• _Aim of the task_: Starting from the line with "Task: Click the Cognac Aljo 2 match logo", transcribe each line to the end of the records below. Copy them exactly and write nothing else.

◆ ◆ ◆ ◆ ◆ ◆ ◆

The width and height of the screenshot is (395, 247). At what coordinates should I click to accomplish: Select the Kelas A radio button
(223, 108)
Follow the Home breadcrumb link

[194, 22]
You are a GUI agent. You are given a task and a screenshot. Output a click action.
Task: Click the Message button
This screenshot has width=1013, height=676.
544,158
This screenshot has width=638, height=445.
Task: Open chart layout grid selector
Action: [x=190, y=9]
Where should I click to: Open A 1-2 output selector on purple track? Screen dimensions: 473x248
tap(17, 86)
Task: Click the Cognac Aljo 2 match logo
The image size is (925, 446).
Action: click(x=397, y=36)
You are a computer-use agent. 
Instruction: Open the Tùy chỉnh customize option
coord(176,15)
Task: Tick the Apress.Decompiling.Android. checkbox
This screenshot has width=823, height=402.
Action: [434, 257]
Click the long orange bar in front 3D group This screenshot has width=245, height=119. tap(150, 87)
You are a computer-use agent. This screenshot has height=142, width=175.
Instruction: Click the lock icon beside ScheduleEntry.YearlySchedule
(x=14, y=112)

◆ ◆ ◆ ◆ ◆ ◆ ◆

• _Your solution_:
Task: Click the Cognac Aljo 2 match logo
The image size is (925, 446).
Action: click(x=397, y=36)
You are a computer-use agent. 
Instruction: Open the Tùy chỉnh customize option
coord(176,15)
Task: Tick the Apress.Decompiling.Android. checkbox
This screenshot has width=823, height=402.
Action: [434, 257]
Click the long orange bar in front 3D group This screenshot has width=245, height=119. tap(150, 87)
You are a computer-use agent. This screenshot has height=142, width=175.
Instruction: Click the lock icon beside ScheduleEntry.YearlySchedule
(x=14, y=112)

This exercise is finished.